### PROMPT
Convert every line of the records below into a numbered list, omitting the blank lines.

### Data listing

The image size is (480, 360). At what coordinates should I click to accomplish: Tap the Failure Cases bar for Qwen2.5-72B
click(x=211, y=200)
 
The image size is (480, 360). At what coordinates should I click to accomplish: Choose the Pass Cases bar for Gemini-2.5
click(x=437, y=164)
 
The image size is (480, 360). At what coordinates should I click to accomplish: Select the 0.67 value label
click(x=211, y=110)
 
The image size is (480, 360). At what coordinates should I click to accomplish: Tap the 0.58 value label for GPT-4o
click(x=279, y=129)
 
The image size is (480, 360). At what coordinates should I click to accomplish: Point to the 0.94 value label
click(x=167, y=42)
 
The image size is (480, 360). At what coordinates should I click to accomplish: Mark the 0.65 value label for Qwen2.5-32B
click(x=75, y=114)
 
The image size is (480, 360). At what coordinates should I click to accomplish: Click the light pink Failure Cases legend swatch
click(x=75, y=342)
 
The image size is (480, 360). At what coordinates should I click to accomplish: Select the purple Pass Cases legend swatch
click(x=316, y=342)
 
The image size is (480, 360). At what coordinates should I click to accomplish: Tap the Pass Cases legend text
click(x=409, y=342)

### PROBLEM SOLUTION
1. The image size is (480, 360). At what coordinates should I click to accomplish: Tap the Failure Cases bar for Qwen2.5-72B
2. click(x=211, y=200)
3. The image size is (480, 360). At what coordinates should I click to accomplish: Choose the Pass Cases bar for Gemini-2.5
4. click(x=437, y=164)
5. The image size is (480, 360). At what coordinates should I click to accomplish: Select the 0.67 value label
6. click(x=211, y=110)
7. The image size is (480, 360). At what coordinates should I click to accomplish: Tap the 0.58 value label for GPT-4o
8. click(x=279, y=129)
9. The image size is (480, 360). At what coordinates should I click to accomplish: Point to the 0.94 value label
10. click(x=167, y=42)
11. The image size is (480, 360). At what coordinates should I click to accomplish: Mark the 0.65 value label for Qwen2.5-32B
12. click(x=75, y=114)
13. The image size is (480, 360). At what coordinates should I click to accomplish: Click the light pink Failure Cases legend swatch
14. click(x=75, y=342)
15. The image size is (480, 360). At what coordinates should I click to accomplish: Select the purple Pass Cases legend swatch
16. click(x=316, y=342)
17. The image size is (480, 360). At what coordinates should I click to accomplish: Tap the Pass Cases legend text
18. click(x=409, y=342)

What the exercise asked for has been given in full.